Du générique initial, très animé qui rend hommage aux grands classiques cinématographiques des sixties ou des seventies, à celui de fin, haut en couleurs sur la musique Basta Cazzate de Christophe (qui signe ici son retour en chanson), le long-métrage farfelu des sœurs Rose et Alice Philippon est très bien écrit et admirablement filmé. Rythmée, drôle mais également touchante comme lorsque le personnage interprète, d’abord hésitant et murmurant puis de manière enjouée la célèbre chanson de Sabine Paturel, Les Bêtises, qui donne son titre au film, cette comédie tendre et légère traite pourtant de sujets graves : l’accouchement sous X, l’adoption, la recherche de ses origines. Néanmoins, le parti pris est celui du burlesque avec une première partie très loufoque avant de glisser doucement vers le réalisme, même si la fête costumée présente un aspect fortement décalé. Il faut dire tout de même que Les Bêtises va directement à l’essentiel et sa courte durée en fait un concentré de bonne humeur, sans scènes inutiles. Le spectateur suit avec plaisir les situations maladroites dans lesquelles François se laisse entraîner jusqu’aux retrouvailles émouvantes dans une scène de confrontation avec sa mère et ses deux demi-frères qui résume parfaitement la cohabitation de l’humour et de l’émotion.

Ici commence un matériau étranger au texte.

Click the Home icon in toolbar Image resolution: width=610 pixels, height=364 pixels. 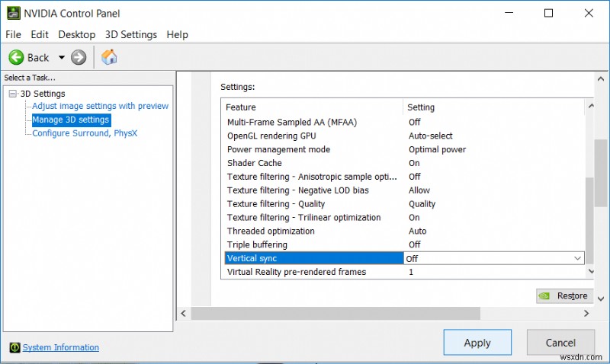[x=109, y=57]
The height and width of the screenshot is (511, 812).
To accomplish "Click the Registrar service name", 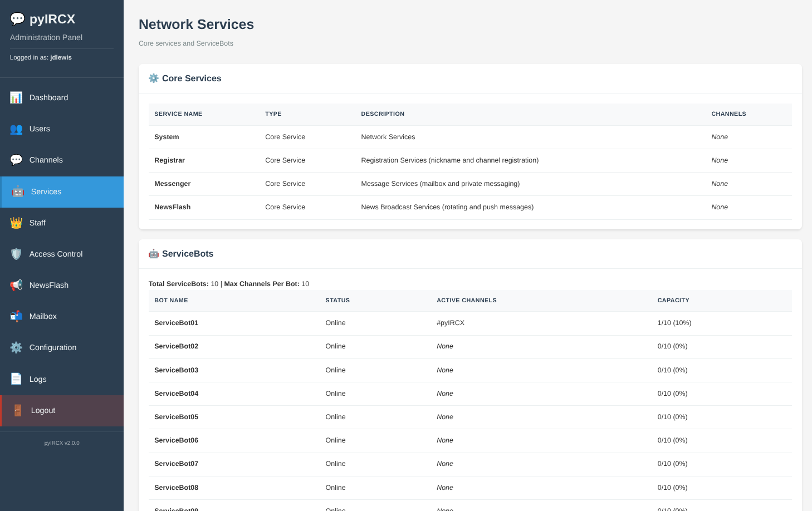I will tap(169, 160).
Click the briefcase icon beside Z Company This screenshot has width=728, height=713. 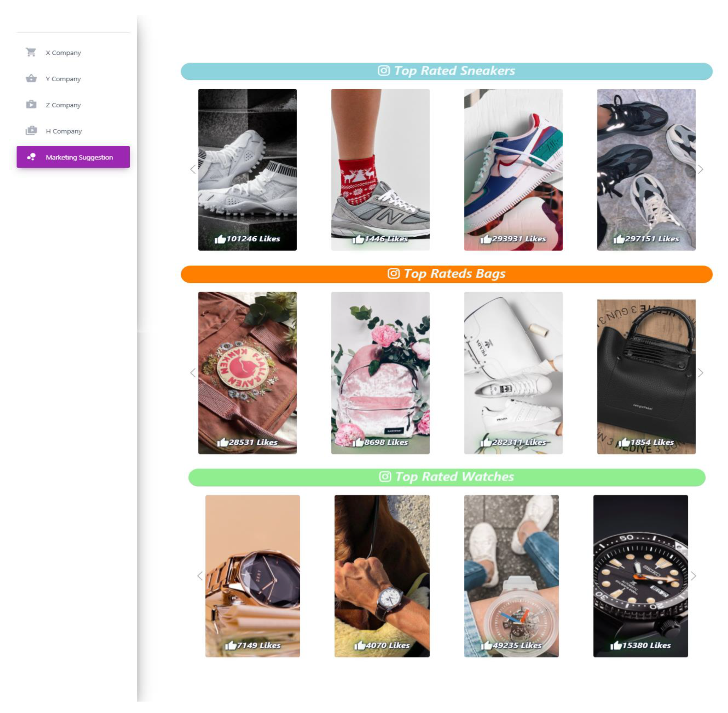point(31,104)
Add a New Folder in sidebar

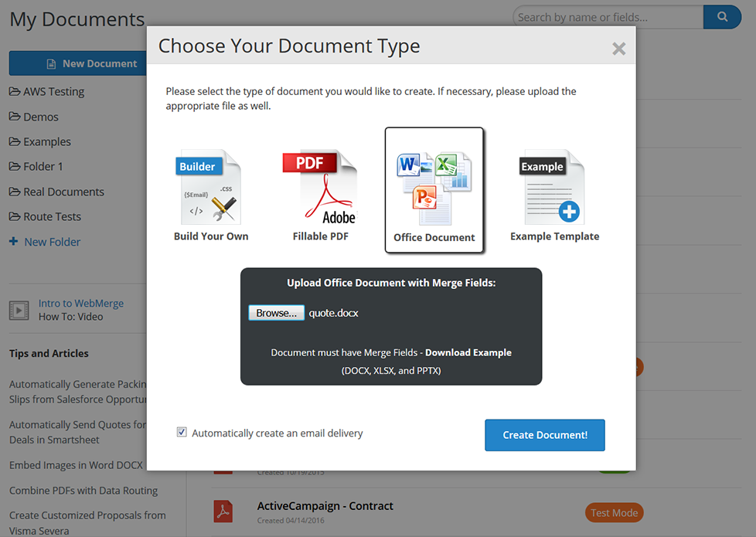pyautogui.click(x=51, y=242)
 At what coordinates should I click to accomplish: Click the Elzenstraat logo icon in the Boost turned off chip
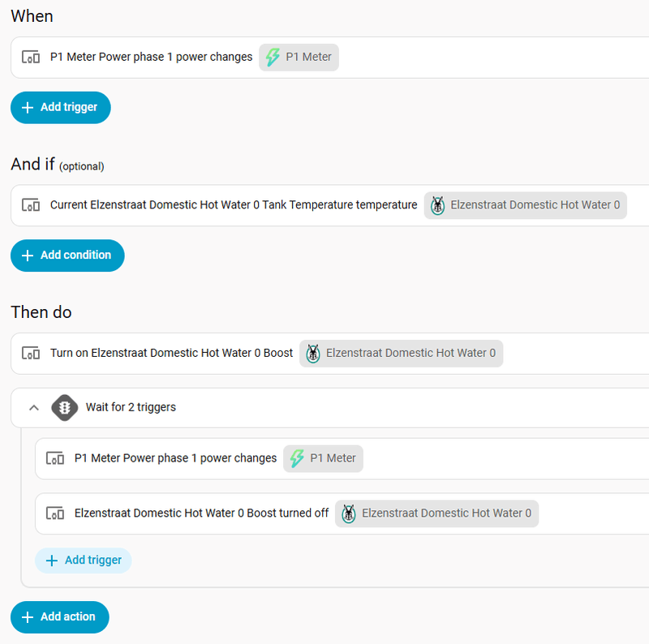click(x=349, y=513)
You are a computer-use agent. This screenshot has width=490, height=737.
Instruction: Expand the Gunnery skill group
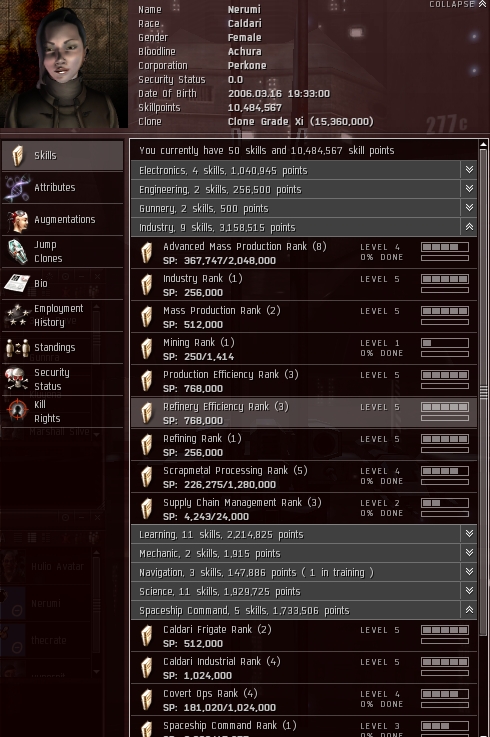tap(469, 208)
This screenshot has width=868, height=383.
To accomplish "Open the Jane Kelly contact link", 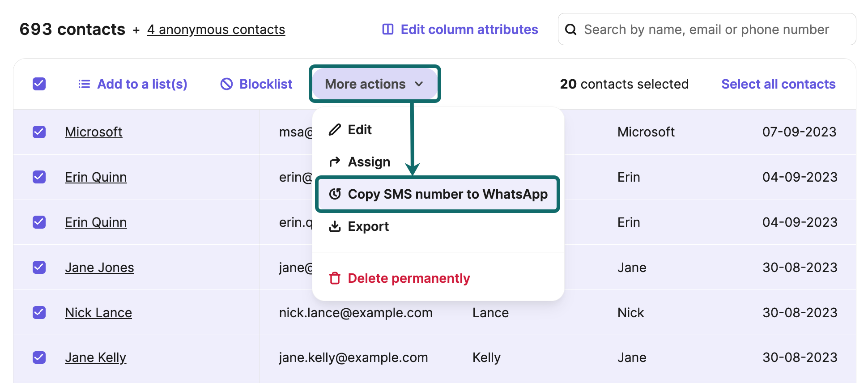I will coord(95,357).
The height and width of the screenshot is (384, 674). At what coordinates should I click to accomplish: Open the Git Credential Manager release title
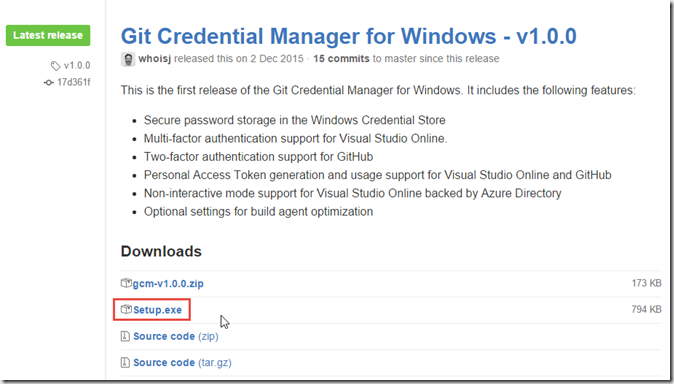coord(348,36)
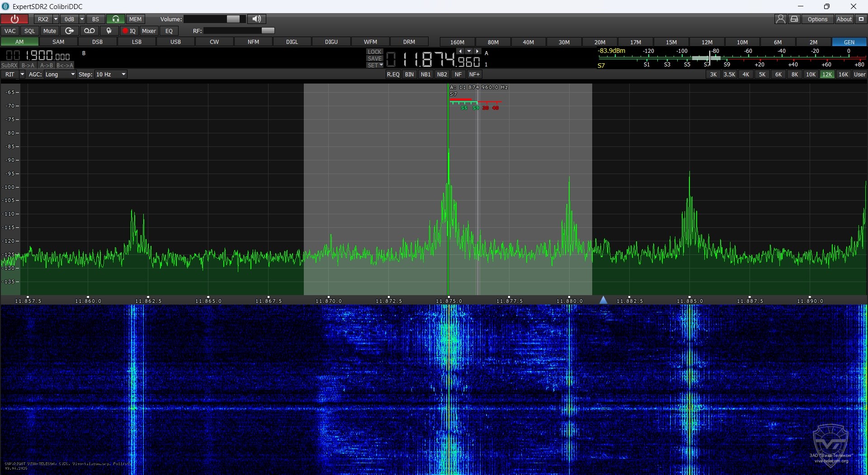The image size is (868, 475).
Task: Expand the Step 10 Hz dropdown
Action: tap(110, 75)
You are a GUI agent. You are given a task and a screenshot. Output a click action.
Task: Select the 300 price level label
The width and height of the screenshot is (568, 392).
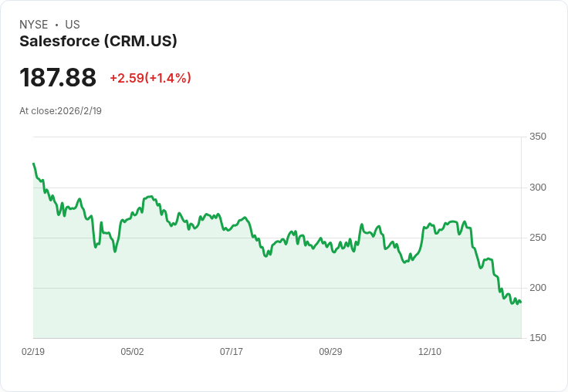coord(537,187)
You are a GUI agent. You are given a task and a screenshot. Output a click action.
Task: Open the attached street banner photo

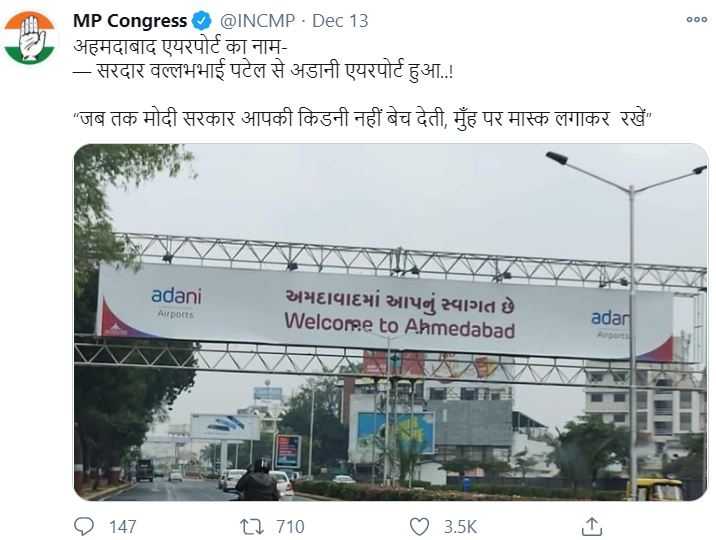point(390,322)
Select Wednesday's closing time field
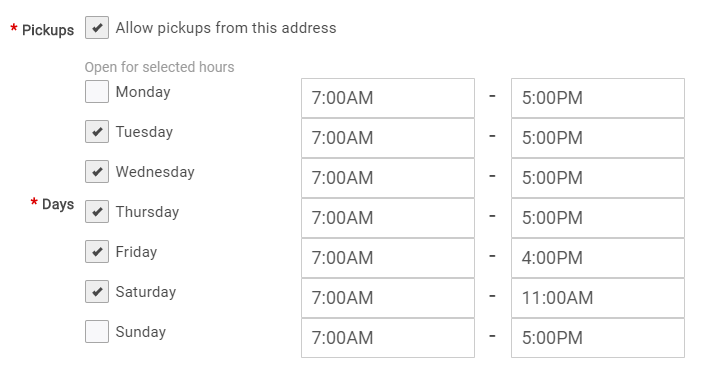704x370 pixels. tap(598, 178)
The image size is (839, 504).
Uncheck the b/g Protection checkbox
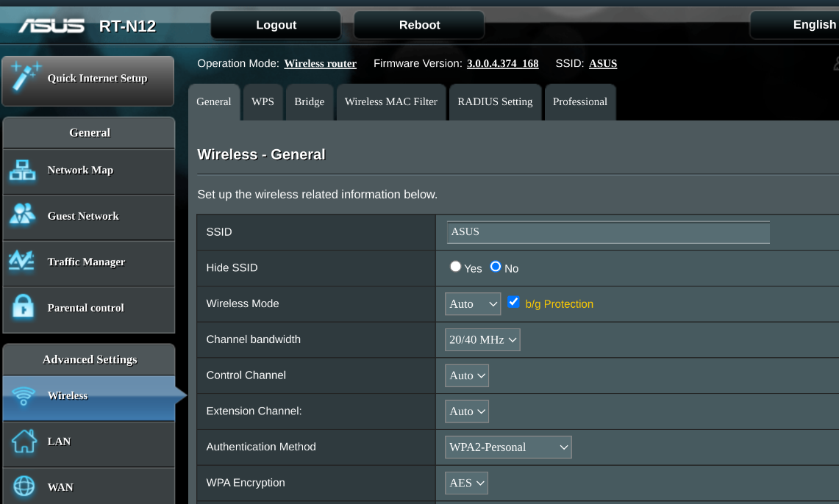point(514,302)
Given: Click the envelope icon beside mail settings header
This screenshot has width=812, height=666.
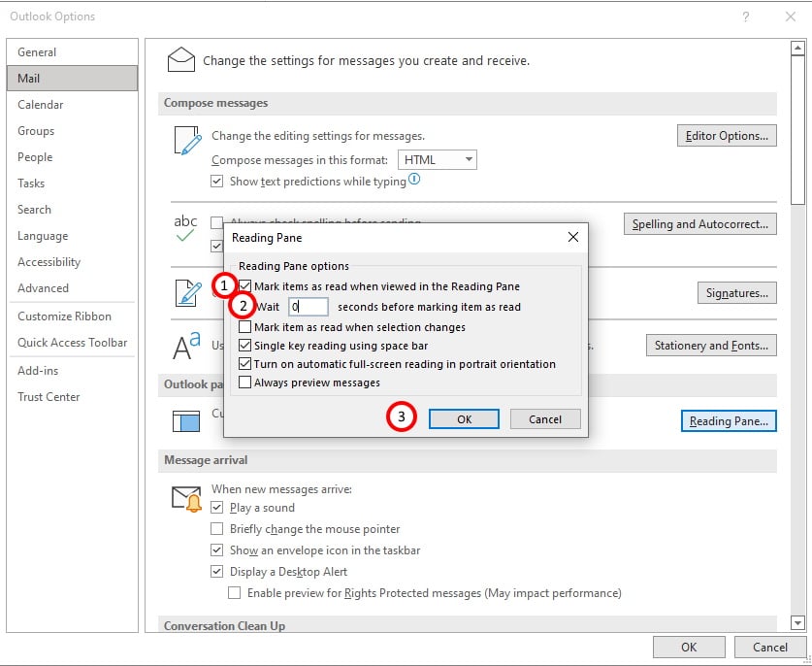Looking at the screenshot, I should point(181,60).
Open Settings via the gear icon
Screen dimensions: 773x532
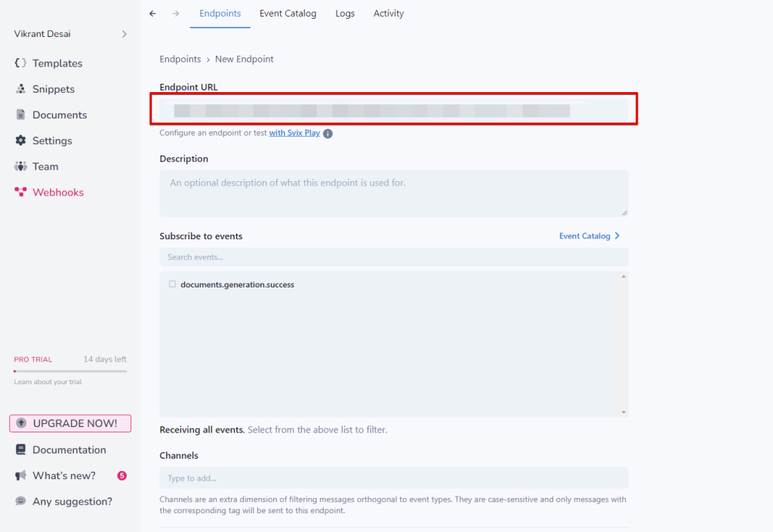pyautogui.click(x=20, y=140)
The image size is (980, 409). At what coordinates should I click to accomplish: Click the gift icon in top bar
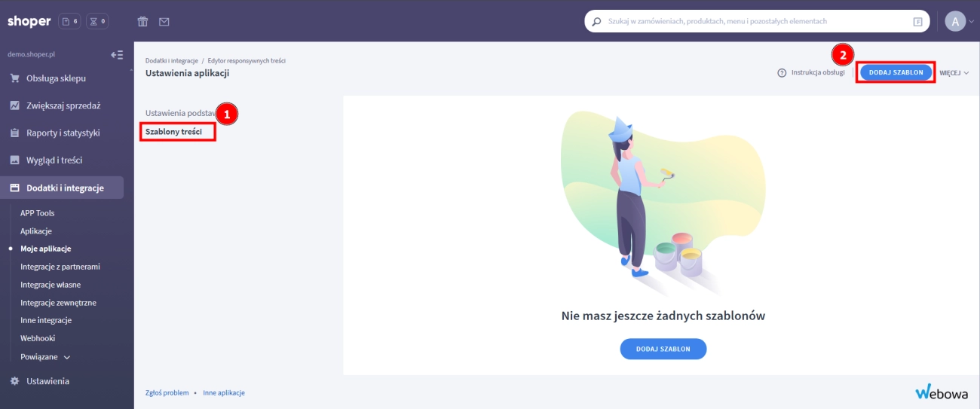pyautogui.click(x=142, y=22)
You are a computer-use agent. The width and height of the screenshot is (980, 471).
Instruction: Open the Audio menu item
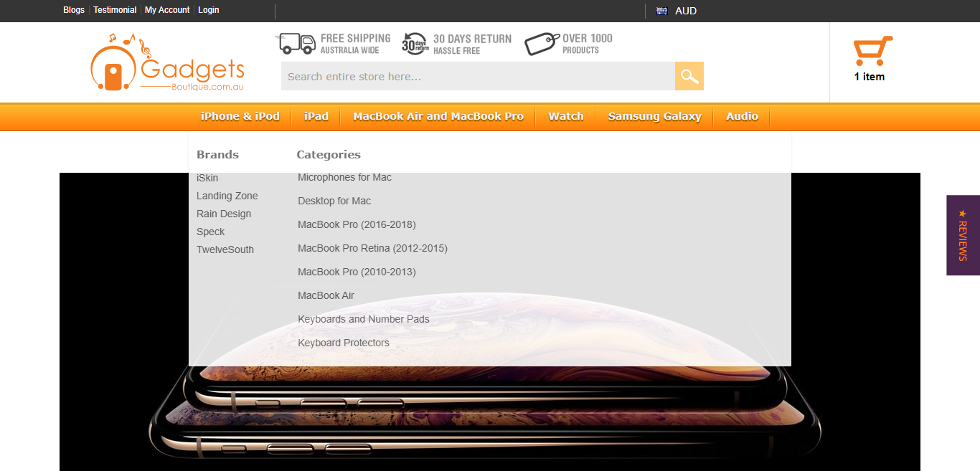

Pour interpréter le personnage lunaire et d’un naturel maladroit qui bénéficie néanmoins parfois à bon escient de coups de pouce du destin, nous retrouvons Jérémie Elkaïm, très à l’aise et irrésistible dans ce rôle de trentenaire attachant, enchaînant les catastrophes. A ses côtés, Sara Giraudeau apporte beaucoup de fraîcheur mais également une touche plus sensible en campant Sonia, jeune femme naïve et singulière. Son jeu est très juste et elle est excellente, tout comme le loufoque Jonathan Lambert et le fabuleux Alexandre Steiger, en demi-frères que tout oppose. Anne Alvaro et Jacques Weber complètent le casting de cette charmante comédie servie par la musique de Fred Avril, parfaitement bien intégrée. Bien évidemment, comme dans tout premier film, il y a quelques maladresses mais nous les oublions bien vite grâce notamment aux dialogues percutants qui font mouche et au charme naturel d’un sympathique casting, faisant des Bêtises une agréable surprise. C’est frais et décalé comme le serait la dégustation d’une glace au bord de la mer en plein hiver.